## Lesetext
************
Test: Michelin Power 6, Power GP2 und Anakee Road
Gleich drei neue Gummipaarungen hat der Reifenspezialist Michelin an der EICMA vorgestellt. Power 6, Power GP2 und Anakee Road zielen auf zentrale Volumensegmente und sind für die Franzosen entsprechend Systemrelevant. Erster Test auf der Strasse bzw. Rennstrecke.
Adventure-Motorräder stehen derzeit hoch im Kurs, wobei hier der Reifenmarkt zwischen 2014 und 2023 um satte 60 Prozent gewachsen ist. In den Stammmärkten Europa und USA wurde bei den beliebten Multitools am Gesamtmarkt entsprechend ein Absatz von rund 930’000 Reifen erzielt. Und weil der mit Abstand grösste Teil der Adventure-Piloten Africa Twin, GS und Multistrada & Co. eben doch primär auf der Strasse bewegt, hat Michelin reagiert und den neuen Anakee Road kreiert. Dieser ist auf 90 Prozent Strasse und 10 Prozent Gelände ausgelegt, wogegen der bestehende Anakee Wild mit einem Verhältnis von 50:50 aufwartet und der Anakee Adventure für 80 Prozent Strasse bzw. 20 Prozent Gelände optimiert ist.
Auf der Strasse spielt die Musik
Man darf allerdings nicht ausser Acht lassen, dass der Markt für Sportmotorräder jenen der Adventures nach wie vor um Längen in den Schatten stellt. In den besagten Stammmärkten sprechen wir hier von einem Volumen von rund 1,85 Millionen Reifen. Michelin tut also gut daran, insbesondere im sportlichen Strassensegment mit seinen Entwicklungen Gas zu geben. An Know-how mangelt es den Franzosen dabei ganz bestimmt nicht, sind sie doch seit 2016 Alleinausrüster in der MotoGP.
Am meisten Potenzial dürfte dabei der neue Power 6 mitbringen. Er ist eine Weiterentwicklung des Power 5, welcher im Sortiment bleiben wird. Das Konkurrenzumfeld sieht Mitbewerberprodukte wie Pirelli Diablo Rosso IV, Metzeler Sportec M9 RR und Dunlop Sportsmart MK3 vor. Interessant ist sicherlich, dass Michelin den Power 6 auch in der Dimension 240/45 und damit im bis dato Pirelli vorbehaltenen Ducati-Diavel-Format anbietet. Zudem ist der Power 6 in 150er-Spezifikation verfügbar, was Supermotofans freuen dürfte.
************
## Gespeicherte Datensätze
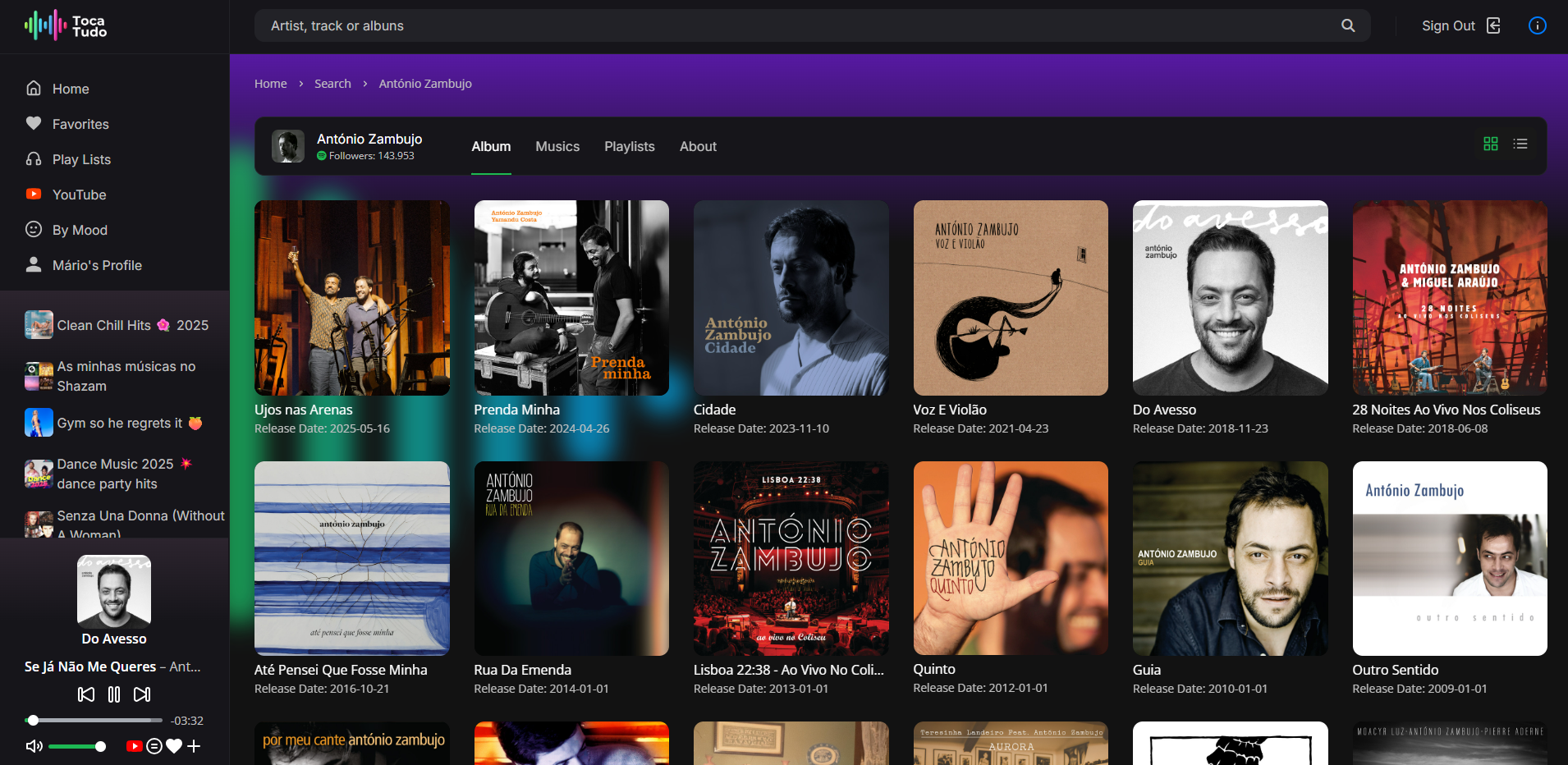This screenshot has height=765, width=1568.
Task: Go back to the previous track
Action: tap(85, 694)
************
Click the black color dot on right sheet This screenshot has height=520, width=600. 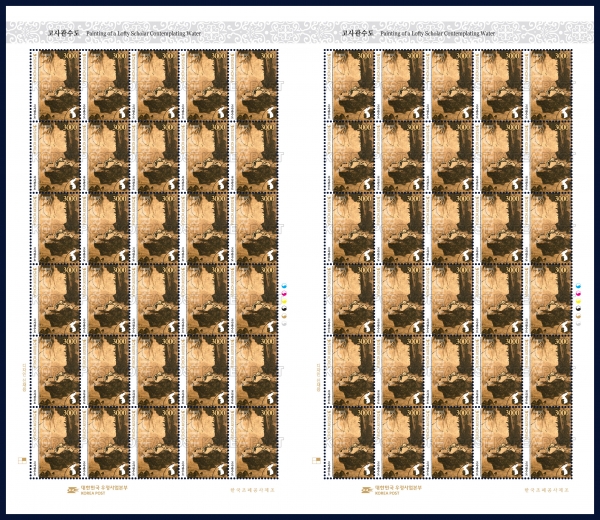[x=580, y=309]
************
## Schriftliche Aufgabe
Beantworte mithilfe des Lesetextes: Auf welches Verhältnis von Straße zu Gelände ist der neue Anakee Road ausgelegt?

## Lösung der Aufgabe
Er ist auf 90 Prozent Straße und 10 Prozent Gelände ausgelegt.